2 また、本願明細書(前掲甲第二ないし第五号証)の表1(本判決添付の別表)に記載された実施例1、2及び比較例1ないし4を対比すると、同じ連続法により、かつ、他の操作条件を同一にした場合でも、反応温度及び反応試薬のモル比のいずれかの点で本願発明の規定の範囲外のもの(比較例1ないし4)は、範囲内のもの(実施例1、2)より工程Aにおけるプロピオン酸エステルの理論収率(表中「Ⅲの理論収率」)(ただし比較例1を除く。)、工程Bにおけるテトラキスメタンの理論収率(表中「Ⅳの理論収率」)及び再結晶回収率(ただし比較例2を除く。

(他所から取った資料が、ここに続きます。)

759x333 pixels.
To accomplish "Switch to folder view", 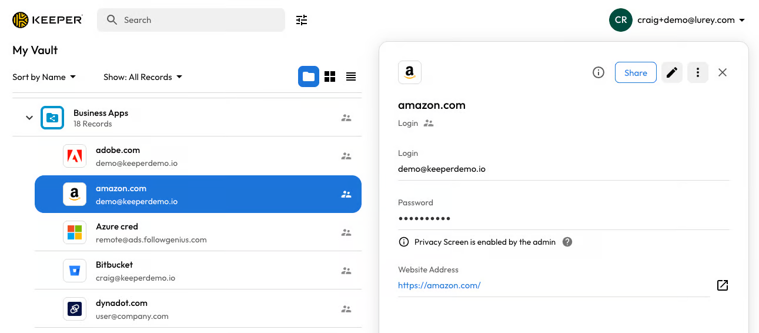I will pyautogui.click(x=309, y=76).
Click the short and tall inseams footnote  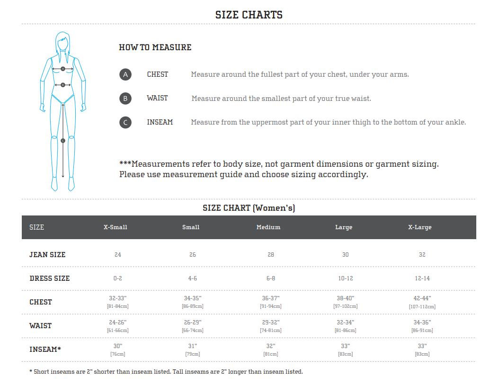(166, 372)
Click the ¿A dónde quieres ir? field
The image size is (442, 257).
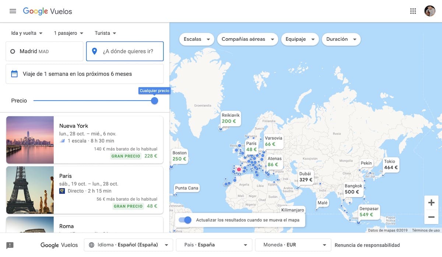pyautogui.click(x=125, y=51)
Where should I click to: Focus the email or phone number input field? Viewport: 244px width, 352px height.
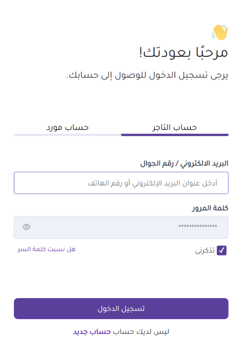pyautogui.click(x=121, y=183)
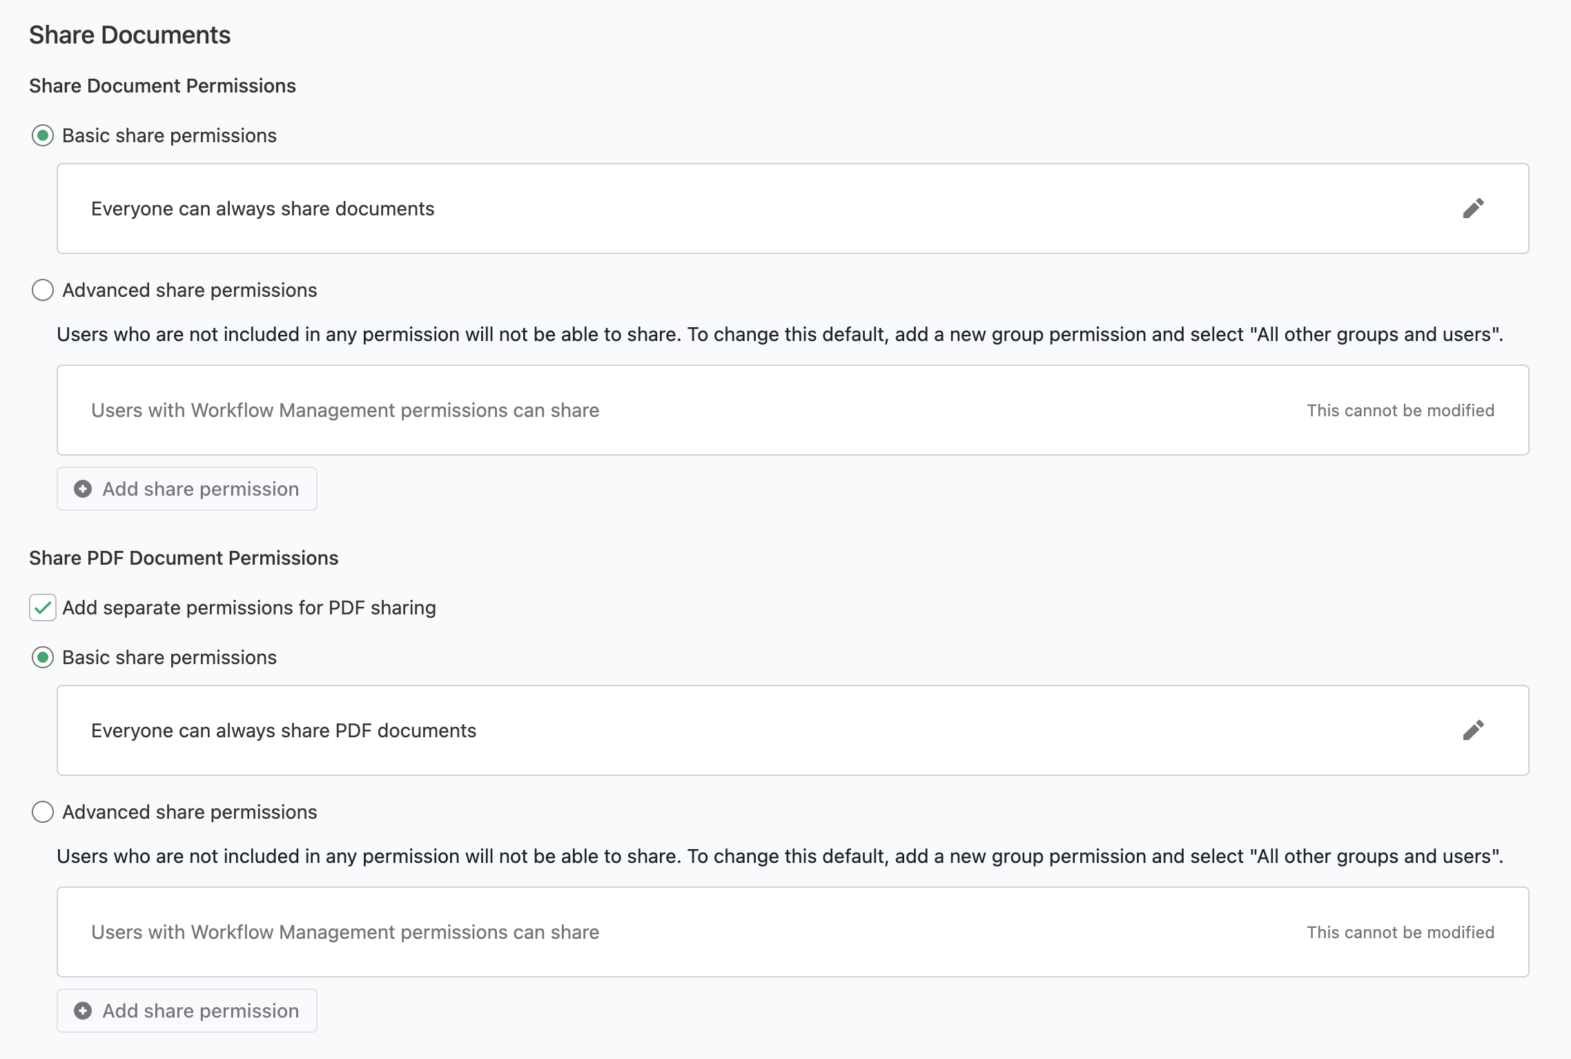
Task: Click Workflow Management permissions row in PDF section
Action: (x=793, y=932)

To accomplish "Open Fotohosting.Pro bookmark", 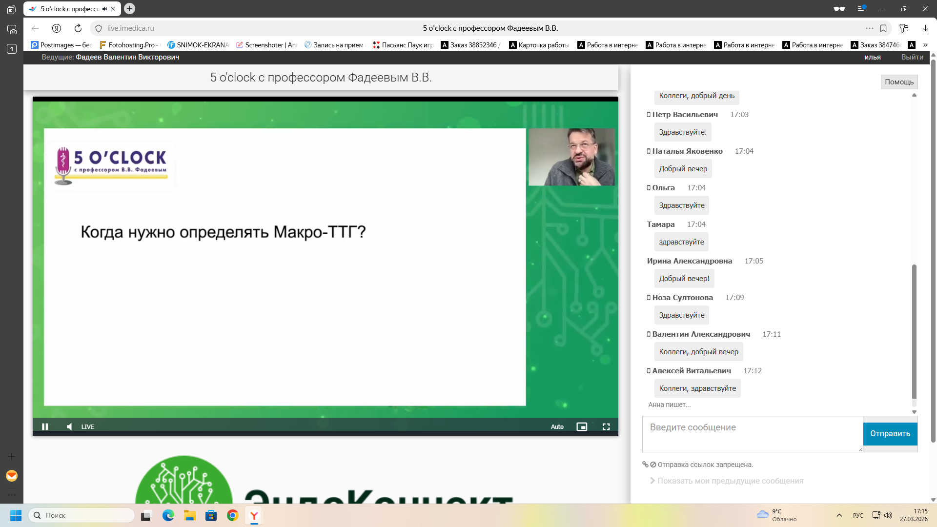I will point(129,45).
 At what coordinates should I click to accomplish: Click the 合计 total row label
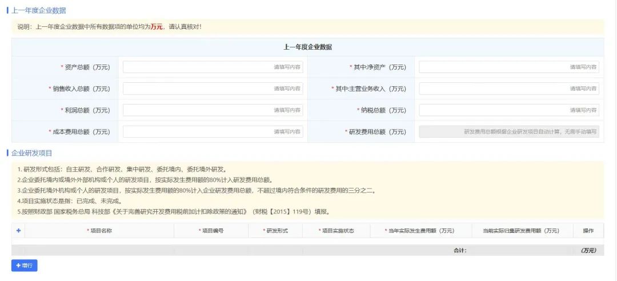click(460, 250)
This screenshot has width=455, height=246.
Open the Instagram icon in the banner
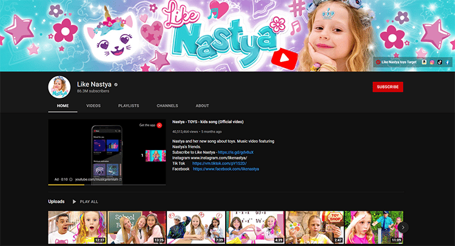432,62
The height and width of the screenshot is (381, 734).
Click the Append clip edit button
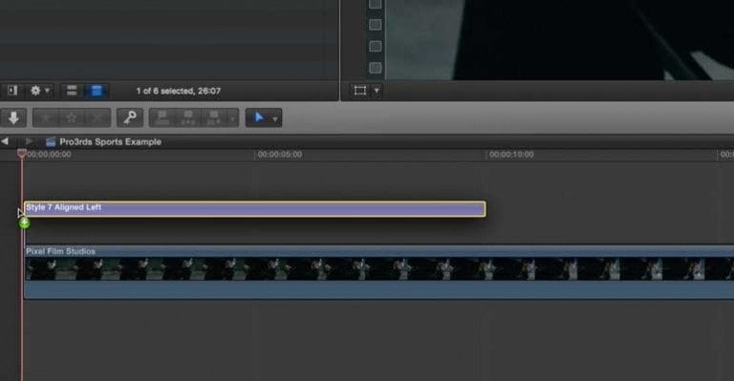point(213,117)
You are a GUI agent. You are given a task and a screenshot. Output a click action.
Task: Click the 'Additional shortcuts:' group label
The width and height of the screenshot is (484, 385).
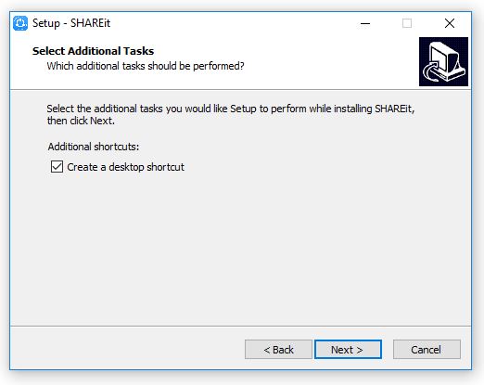pos(94,147)
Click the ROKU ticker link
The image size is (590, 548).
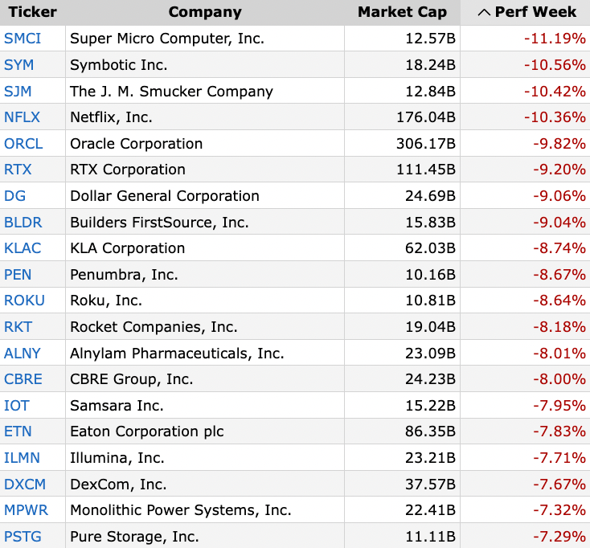pyautogui.click(x=24, y=301)
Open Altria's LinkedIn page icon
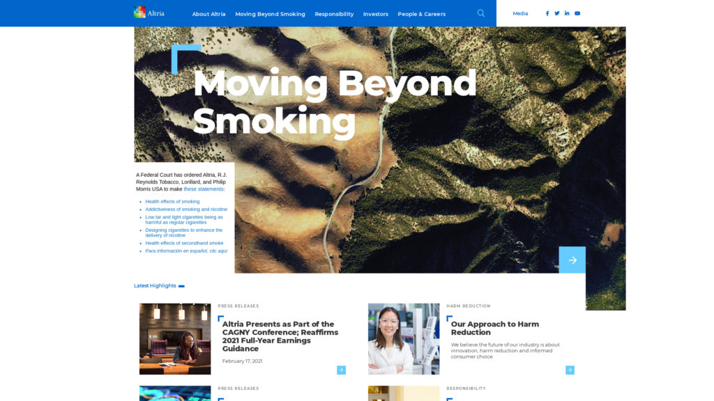Image resolution: width=714 pixels, height=401 pixels. click(x=567, y=13)
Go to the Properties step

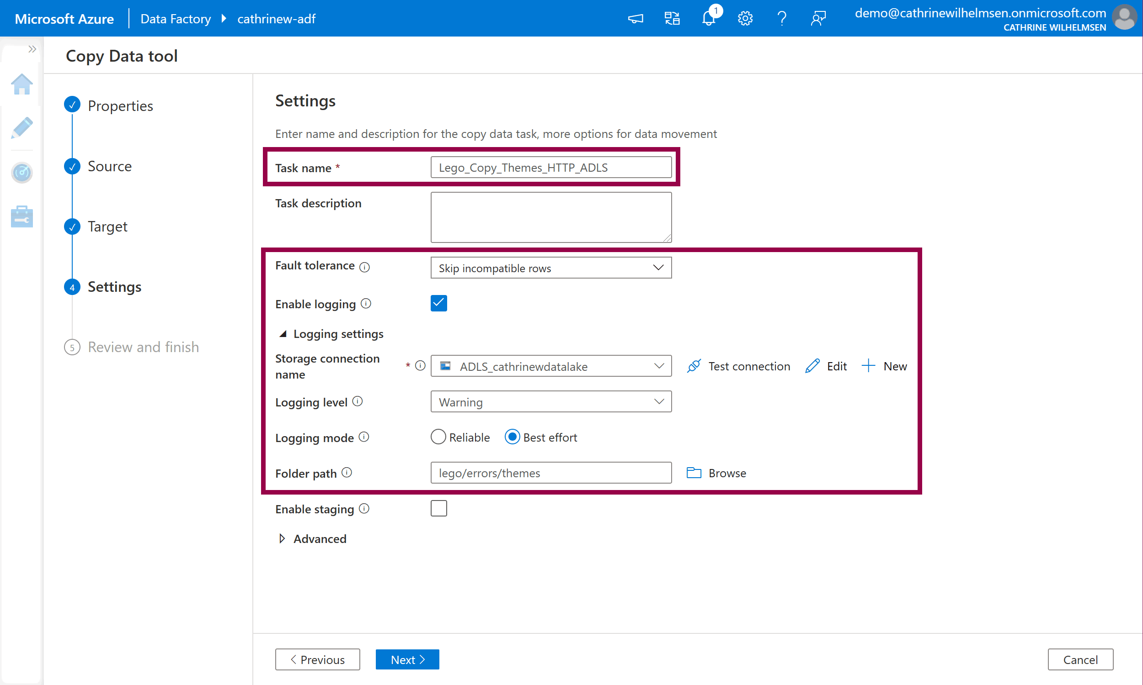click(x=120, y=106)
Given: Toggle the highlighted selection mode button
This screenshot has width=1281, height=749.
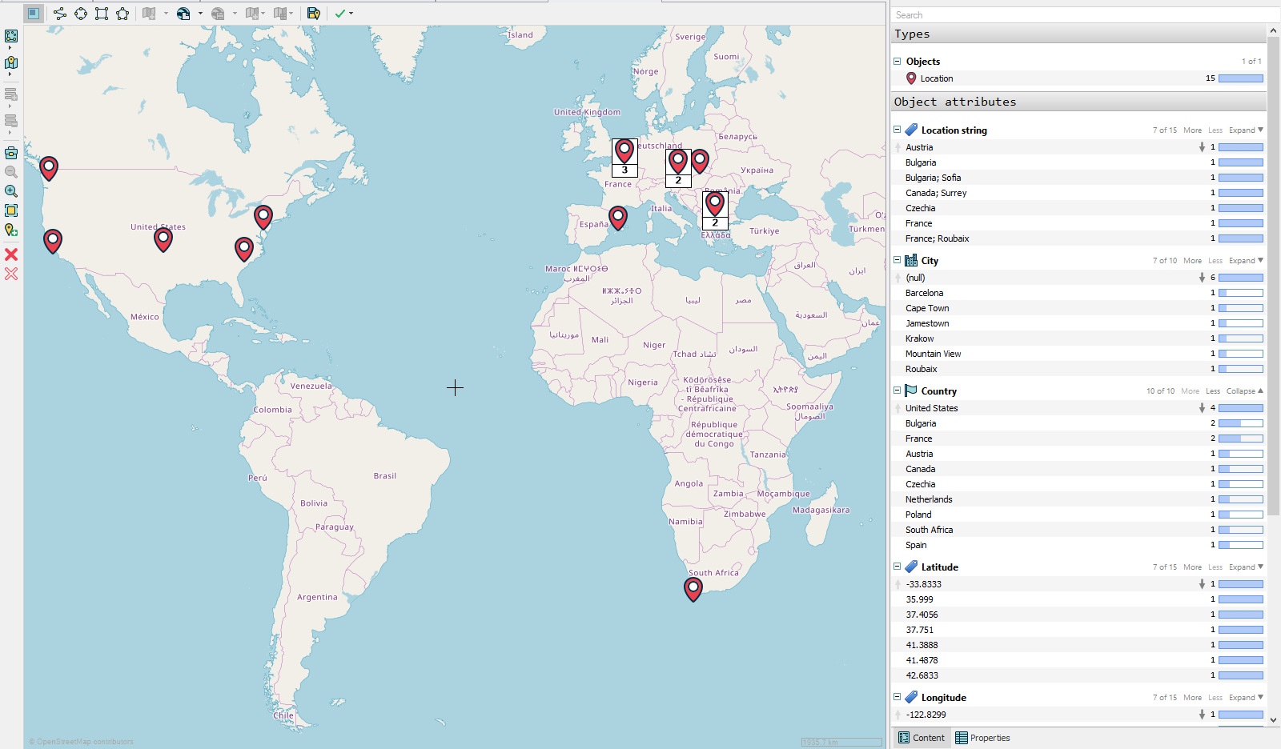Looking at the screenshot, I should tap(33, 13).
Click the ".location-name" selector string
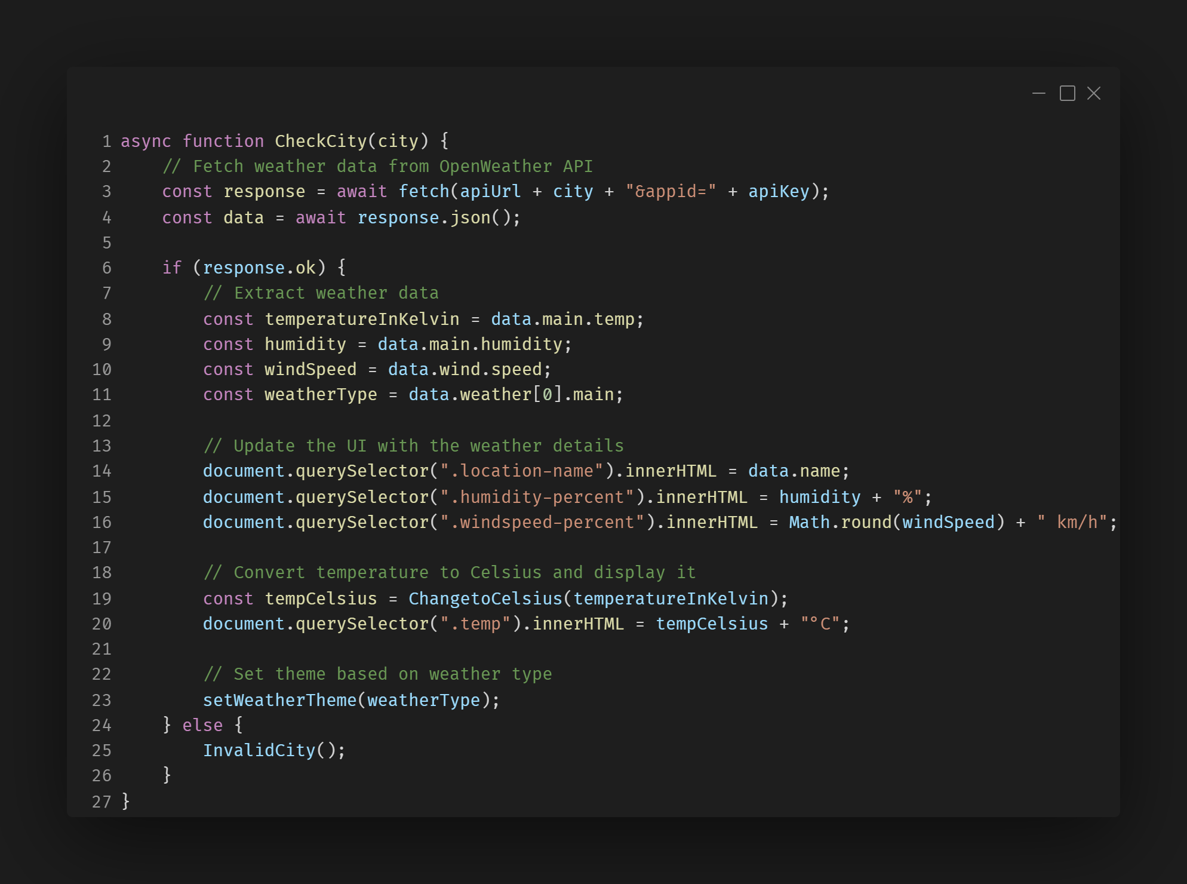The image size is (1187, 884). [x=522, y=471]
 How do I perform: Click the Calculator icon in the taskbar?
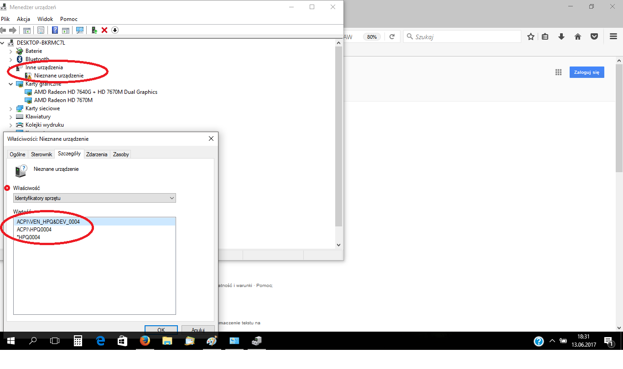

)が劣り、したがつて総括収率も相当低いことが明らかであり、また、これらを参考例(分離法によるもので、工程Aの反応温度及び反応試薬のモル比は比較例1に、その余の操作条件はほぼ実施例1に同じ。)と対比した場合、実施例1、2の総括収率は参考例とほぼ同等といえるが(実施例1、2の方がやや高い。)比較例1ないし4の総括収率はいずれも参考例より相当低いことが明らかである。右によれば、連続法による場合は、工程Aの反応条件が本願発明の規定の範囲外のときは総括収率の点で分離法による場合よりも劣るが、規定の範囲内では分離法による場合とほぼ同等の総括収率が得られるものであることが一応裏付けられているものと認めることができ(なお、この点は、前掲甲第八号証の表4、5の追試結果を参酌すれば一層明らかである。)、また、連続法が少なくとも中間体の単離精製を省略できるだけ分離法より製品コストを低く抑えることができることも明らかであるから(この点は前掲甲第二号証の八頁八行ないし一一行に明記されているところである。)、本願発明は、工程Aの反応条件を前記本願発明の要旨のとおり限定することにより、低コストにして、かつ分離法に劣らない収率を得るという、前記二1認定の本願発明の目的にほぼ沿う作用効果を得ているものと認められる。そして、この点で、工程Aの反応条件に関する本願発明の規定は格別の技術的意義を有するものである。
3 そうであれば、審決のいうように、該規定をもつて当業者において適宜なし得る通常の選択の範囲内のものにすぎないということはできないから、引用例(1)、(2)の他に何ら引用例も引くことなく、連続法による相違点(1)に係る本願発明の構成が想到容易であるとした審決の判断は誤りといわざるを得ないし、連続法による本願発明の実施例の収率と分離法による本願発明の参考例の収率との間に格別の差異がないことを理由とするものと解される本願発明の作用効果に関する審決の判断もまた誤りというほかない。
4 被告は、本願発明が特定する工程Aの反応条件技術常識からも容易に想到し得るものであるとしてある主張しているけれども、前掲甲第八号証によれば、連続法による場合の収率低下は、単離精製を経ないために残存した工程Aにおける副生成物が工程Bの目的生成物(テトラキスメタン)の収率等に影響を及ぼすためであることが窺われるのみならず、該副生成物の工程Aにおける発生の程度や工程Bにおける挙動及び影響度も、工程A及び工程Bの反応条件、反応試薬等により複雑に影響されるものであることが窺われることに加えて、前記本願発明の要旨から明らかなように本願発明の規定が、反応試薬のモル比において一・〇二ないし一・〇四で、かつ反応温度において八〇ないし九五℃という比較的狭い範囲の規定であることを考慮すれば、被告主張のような一般論のみでは、工程Aの反応条件に係る本願発明の構成に到達し得るものでないといわざるを得ないから、この点に関する被告の主張は採用できない。また、本願発明の収率に関して被告が主張するところも、本願発明の収率が分離法よりも優れていないことを指摘しているにとどまる点で、既に採用の限りでない。
5 そうであれば、審決の判断は原告主張の点で誤りであるというべきであり、右の誤りが審決の結論に影響を及ぼすことは明らかであるから、審決は違法として取り消されるべきである。
三 よつて、原告の本訴請求の認容し、訴訟費用の負担につき行政事件訴訟法第七条、民事訴訟法八九条を適用して、主文のとおり判決する。